# Assignment
Using the listing below, work out the number of lines in which "agent" appears; return only that figure.

(Supplied material)

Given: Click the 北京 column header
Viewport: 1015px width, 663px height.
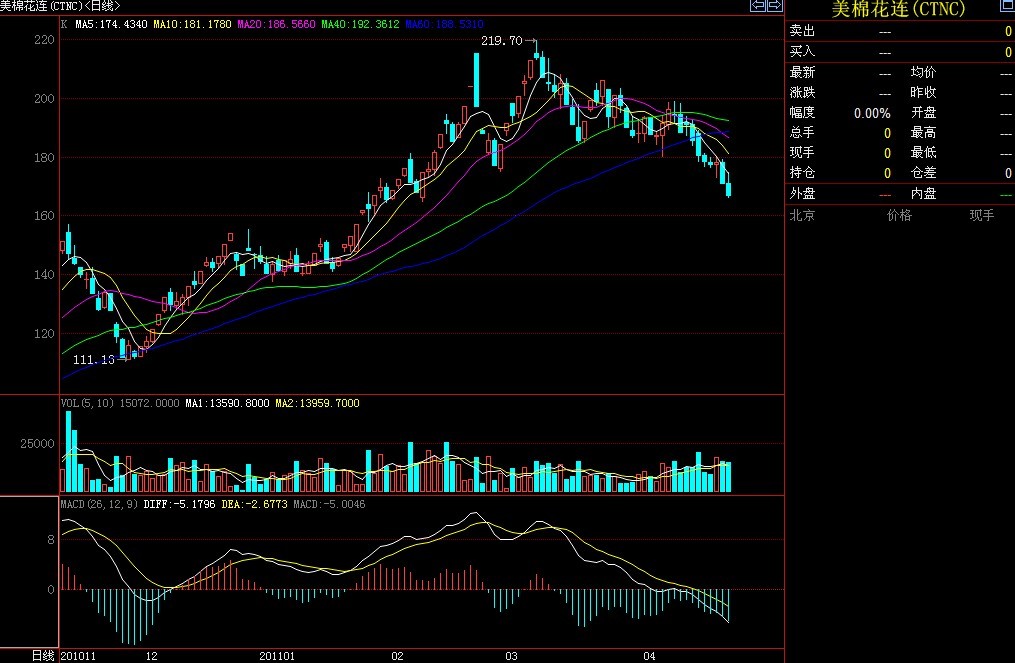Looking at the screenshot, I should [803, 215].
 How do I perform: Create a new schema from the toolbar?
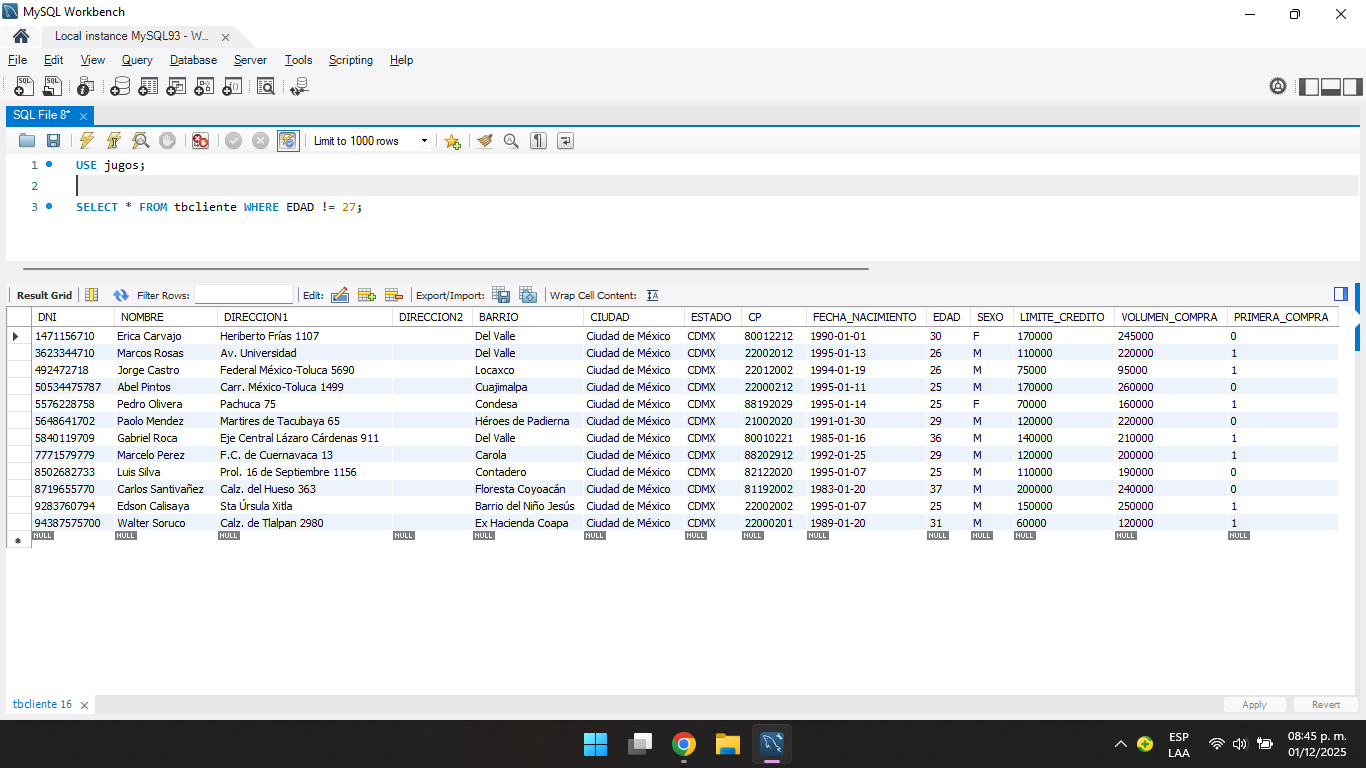[x=120, y=87]
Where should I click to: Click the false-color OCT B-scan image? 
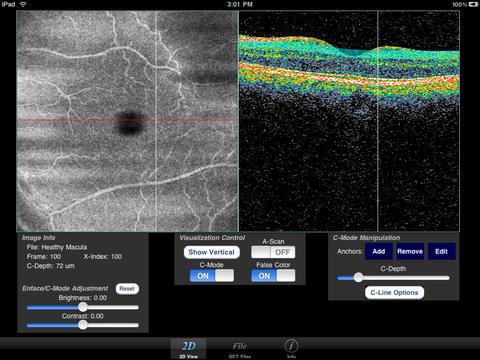(x=349, y=121)
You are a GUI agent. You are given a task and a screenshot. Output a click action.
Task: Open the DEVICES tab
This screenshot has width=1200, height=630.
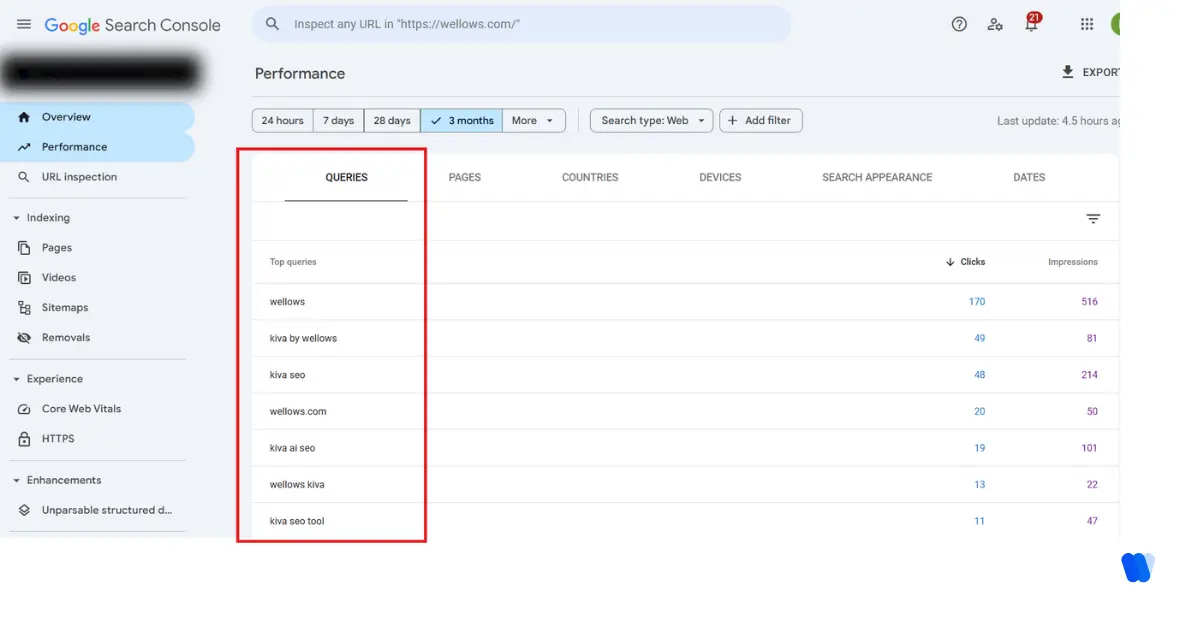[719, 177]
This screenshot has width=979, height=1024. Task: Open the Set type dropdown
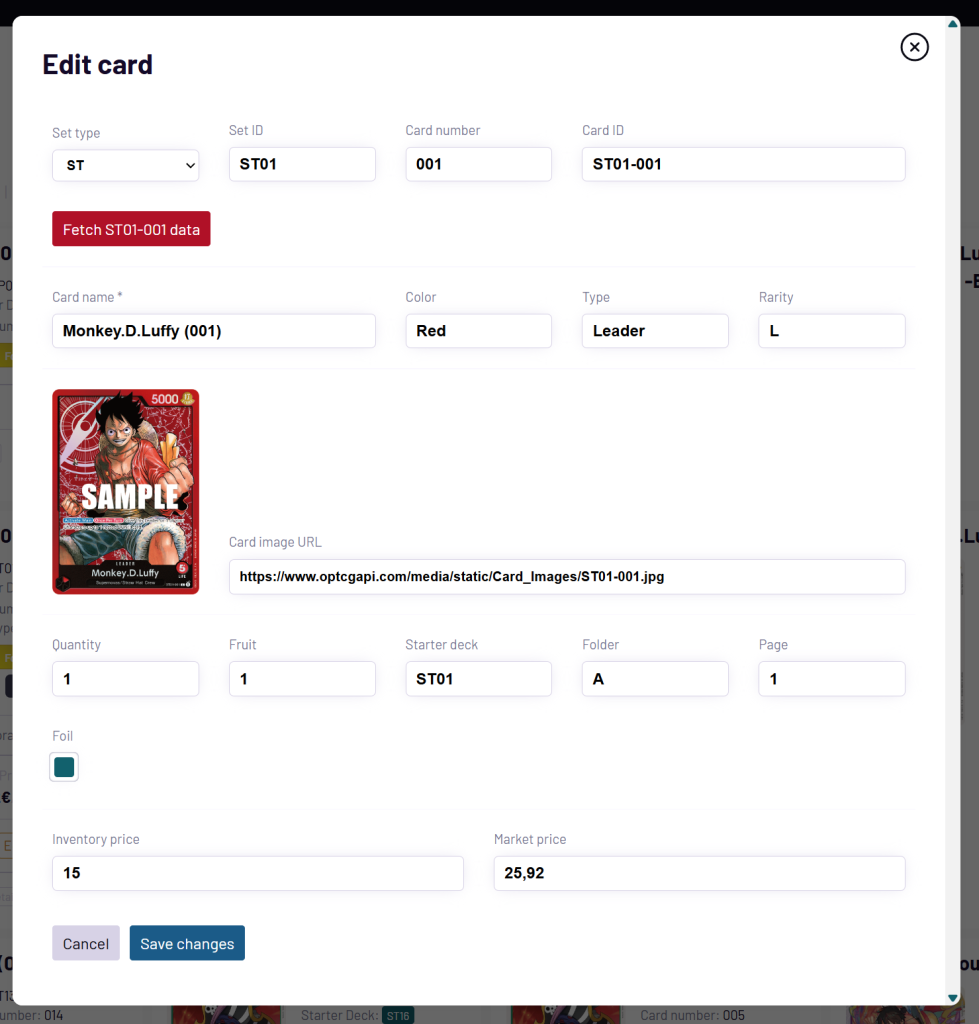click(125, 164)
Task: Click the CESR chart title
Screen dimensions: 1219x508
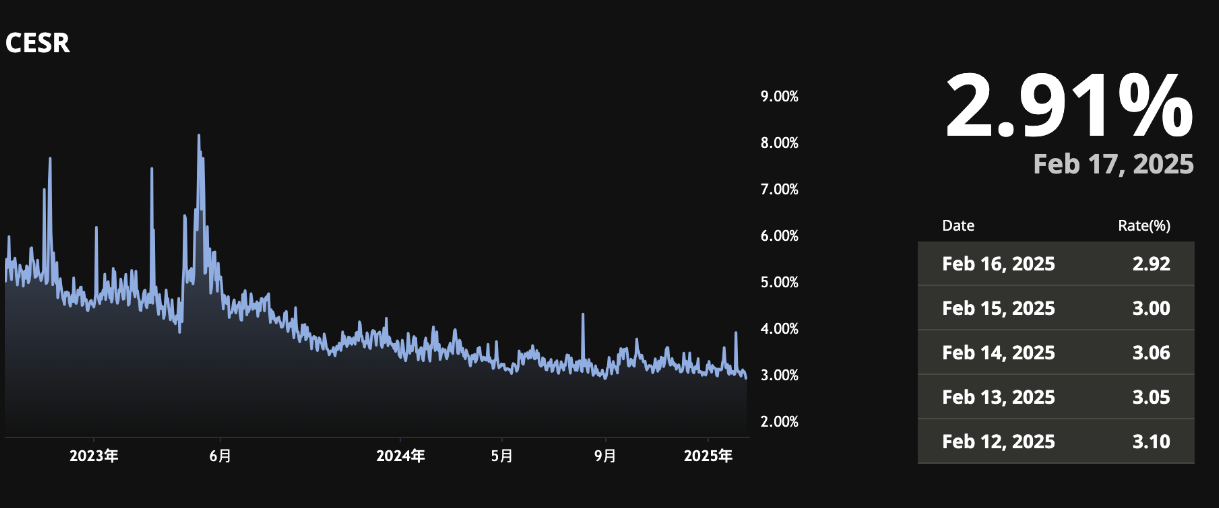Action: click(37, 44)
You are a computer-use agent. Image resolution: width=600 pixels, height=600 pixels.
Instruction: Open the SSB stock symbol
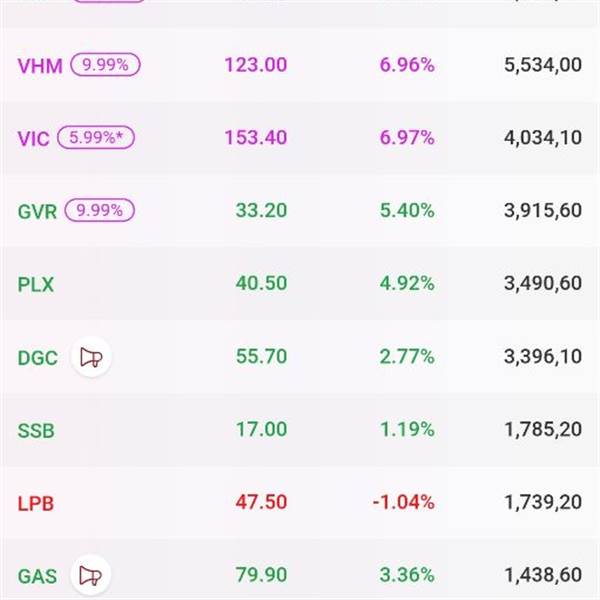coord(36,431)
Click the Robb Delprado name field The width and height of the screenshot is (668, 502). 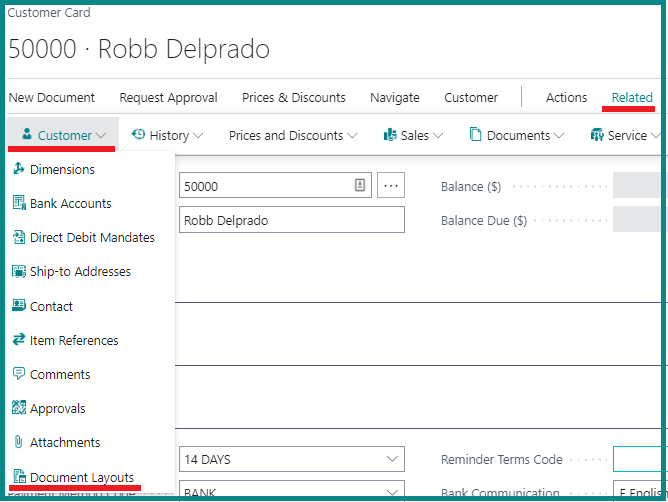pyautogui.click(x=291, y=220)
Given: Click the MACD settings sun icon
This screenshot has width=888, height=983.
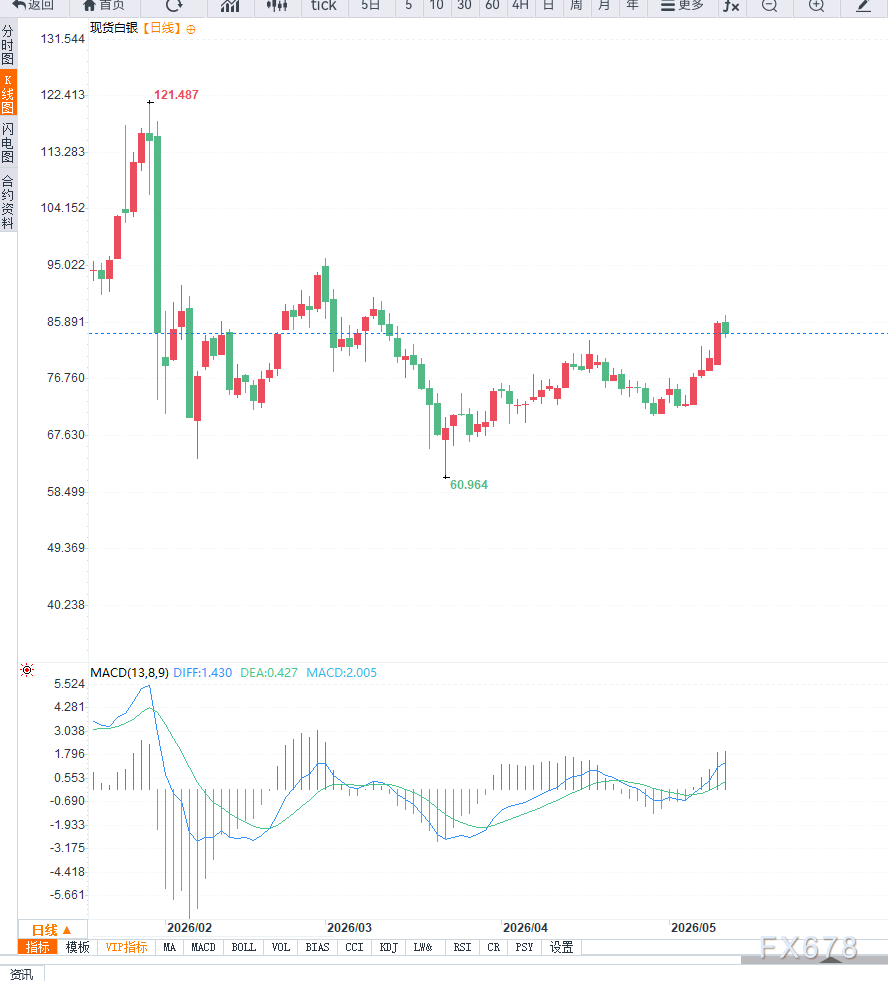Looking at the screenshot, I should point(27,670).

(End Supplied material)

# Expected answer
2